Con muy mala música en el alma salí camino al trabajo, maldiciendo minuciosamente a mi jefe. Sé que ese odio es un lugar común, sé que lo pensé varias veces y al principio me daba miedo y después empezó a ser más familiar hasta que se convirtió en una obsesión.

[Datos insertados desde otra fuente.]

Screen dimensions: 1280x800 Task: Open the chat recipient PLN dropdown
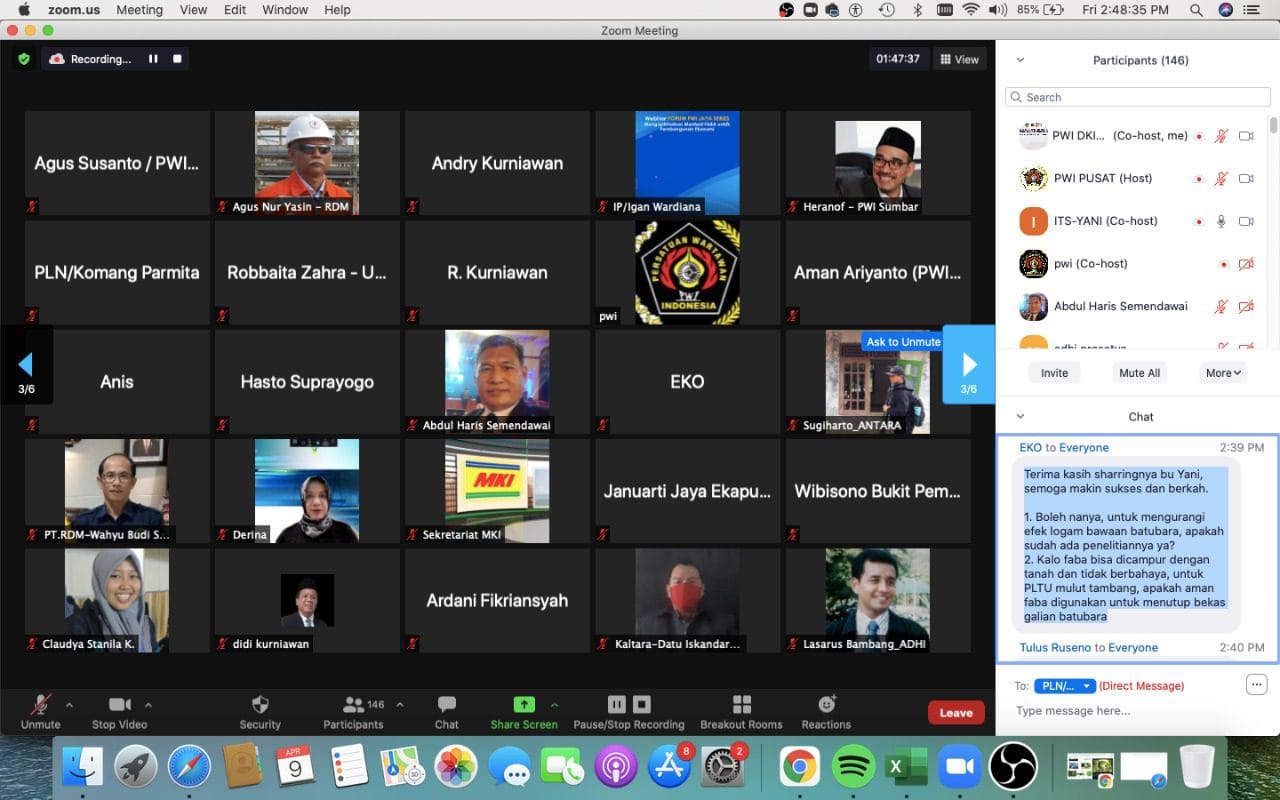point(1064,686)
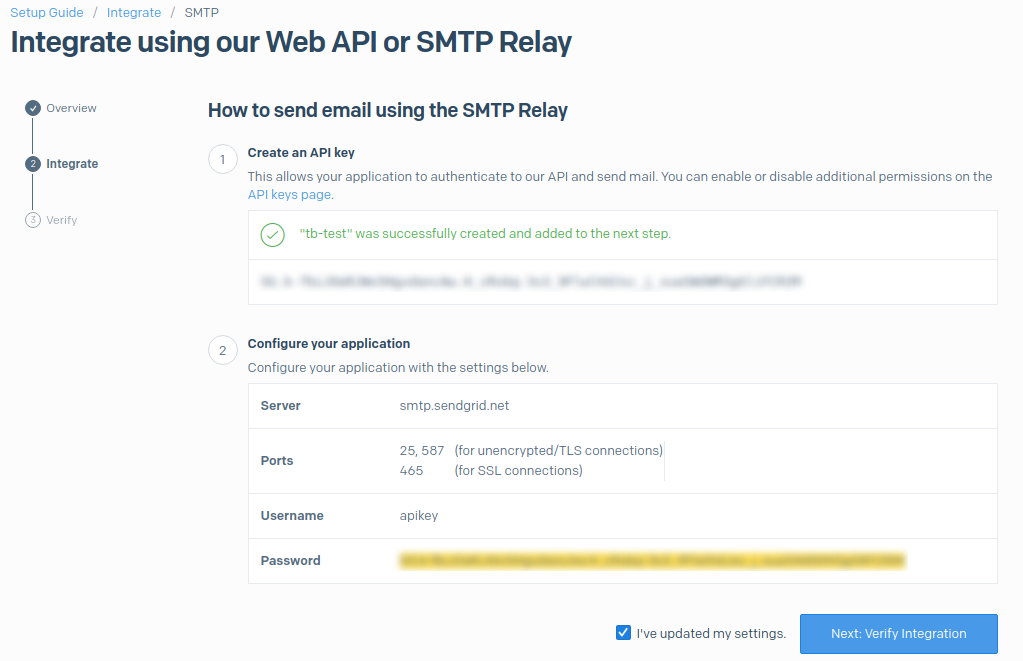Navigate using the Integrate breadcrumb
The height and width of the screenshot is (661, 1023).
(x=134, y=12)
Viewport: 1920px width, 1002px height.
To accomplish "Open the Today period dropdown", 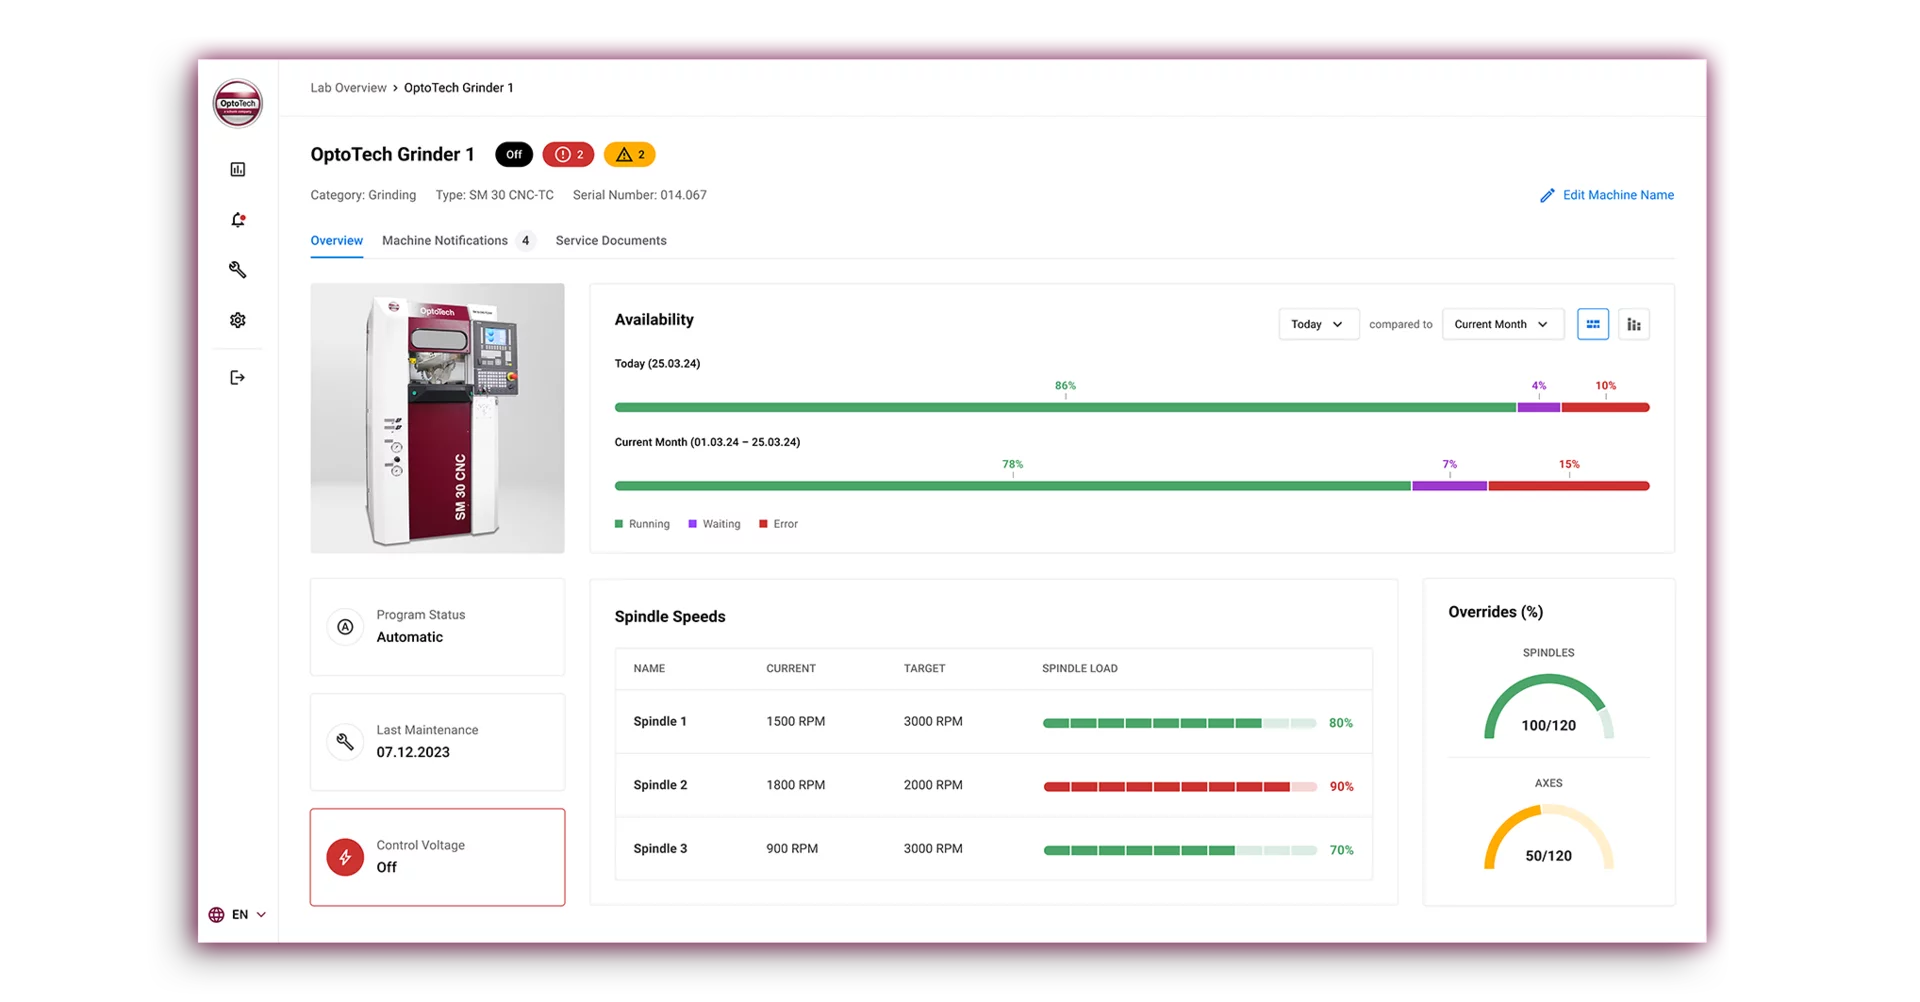I will tap(1318, 324).
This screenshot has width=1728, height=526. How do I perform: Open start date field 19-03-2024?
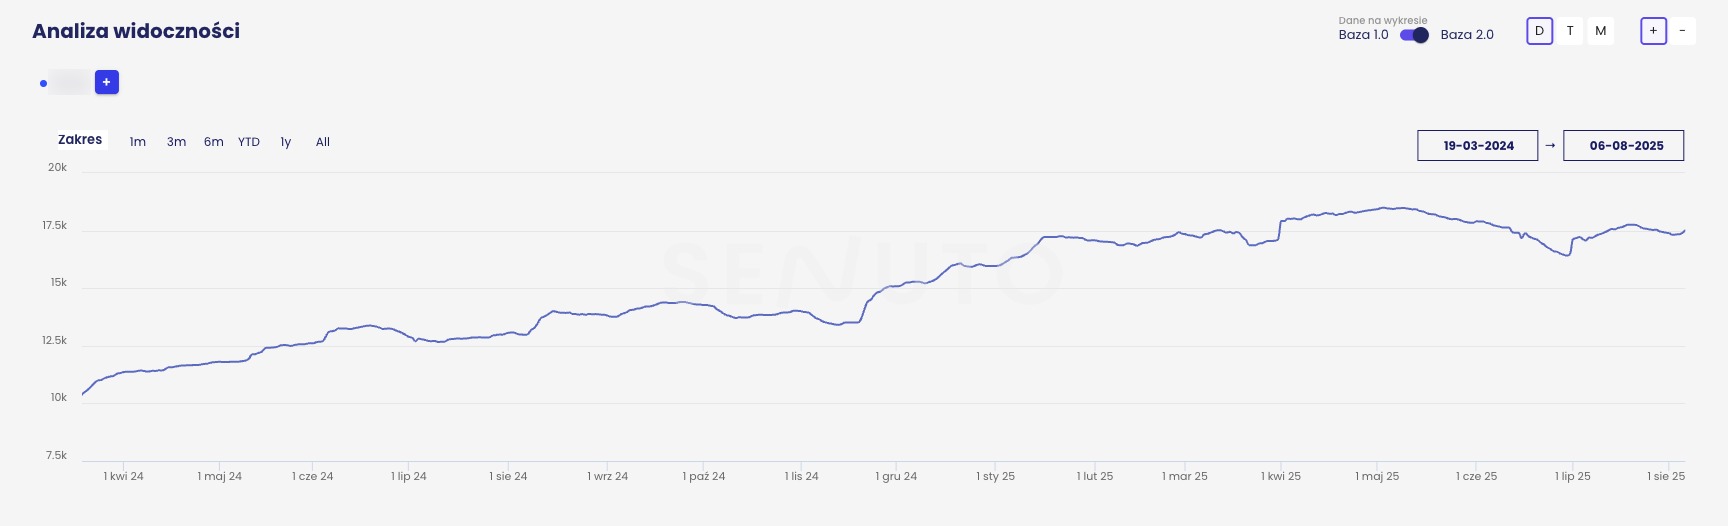1477,146
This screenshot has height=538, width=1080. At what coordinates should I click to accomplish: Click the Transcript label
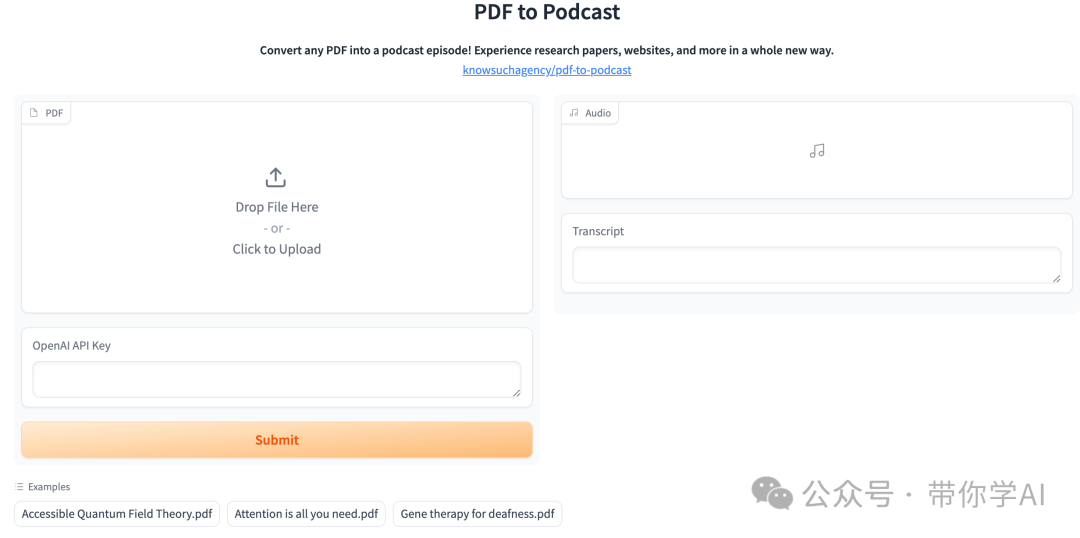(598, 231)
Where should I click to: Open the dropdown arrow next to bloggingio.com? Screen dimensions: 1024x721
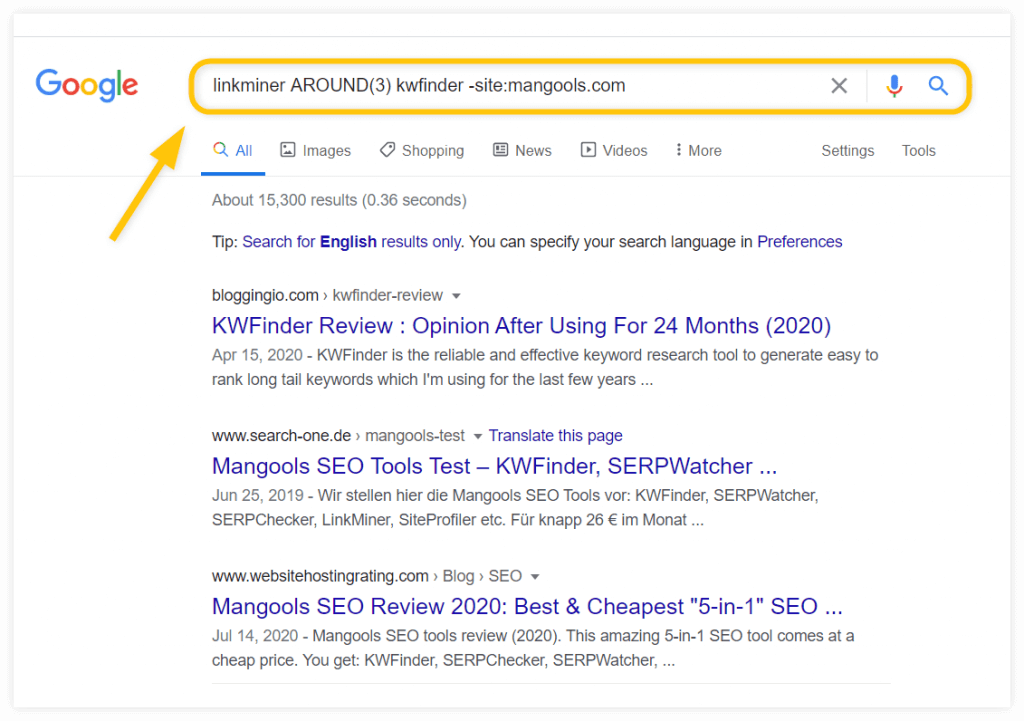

Respeto a los que se dejan llevar por sus impulsos, a los que no son hipócritas aunque les cueste la libertad; por eso respeto a todos mis nuevos compañeros. Volviendo al principio, todo el camino al trabajo lo hice con ansiedad y en ningún momento pude dejar de imaginar lo que iba a pasar; transpiraba más de lo normal y sentía que mi corazón se había vuelto loco en mi pecho. Llegué con aspecto sucio y con silencio gatuno me acomodé en mi lugar; mi pañuelo no daba abasto con mi perlada frente, tenía que lograr tranquilizarme. Miradas de soslayo y murmullos era lo que me rodeaba. ¿Por qué?, ¿alguien más sabía lo que iba a pasar? Contestando a mi pregunta interior se acercó “ella” y me dijo:
-Queremos que lo hagas ahora –y, sin dejar de mirarme, lentamente se alejó. No lo sentí como una orden sino más como una expresión de deseo. Alentado y acompañado me tranquilicé un poco. Sólo un poco, porque me inquietó “ella”, de tantos nervios recién entonces me di cuenta que nunca la había visto en el trabajo pero podía asegurar que la conocía, que la había visto muchas veces. Casi olvidé a mi jefe y “ella” ocupó mi cabeza; su mirada y su forma de hablarme me eran familiares, era la dueña de las voces que escuchara de chico, la que quería que hiciera cosas. Por un tiempo no la vi ni escuché, pero no tenía dudas de que era “ella”. Ahora, en mi trabajo, sentía sólo su mirada. Yo trataba de no mirarla pero tenía algo hipnótico: no pude evitar que nuestras miradas se enfrentaran; adiviné enojo en sus ojos y sentí miedo cuando caminó hacia mi lugar. Fuertes recuerdos de esa mirada acudieron a mi cabeza como pesadillas. Cuando estuvo cerca mío me dio una bolsa negra y dijo con la voz diabólicamente conocida en mi niñez:
-Quiero que lo hagas ahora.
La bolsa negra me temblaba en las manos; rápidamente la guardé en el cajón de mi escritorio. Estaba muy alterado y “ella” no estaba más en el lugar. Pero seguía escuchando cada vez más fuerte sus palabras, “quiero que lo hagas ahora”, más fuerte, más fuerte. No pude aguantarlo más y abrí decididamente el cajón y tomé el arma que siempre llevaba conmigo; pensé en la bolsa negra que debía estar en ese lugar pero no me importó. Sin ocultar lo que llevaba en mi mano, entré a la oficina del jefe; éste estaba escribiendo y levantó su mirada sólo para ver cómo apretaba el gatillo dos veces, acallando las voces y cumpliendo otra vez con “ella”, como “ella” cumple conmigo visitándome en mi nuevo hogar a diario y a cualquier hora.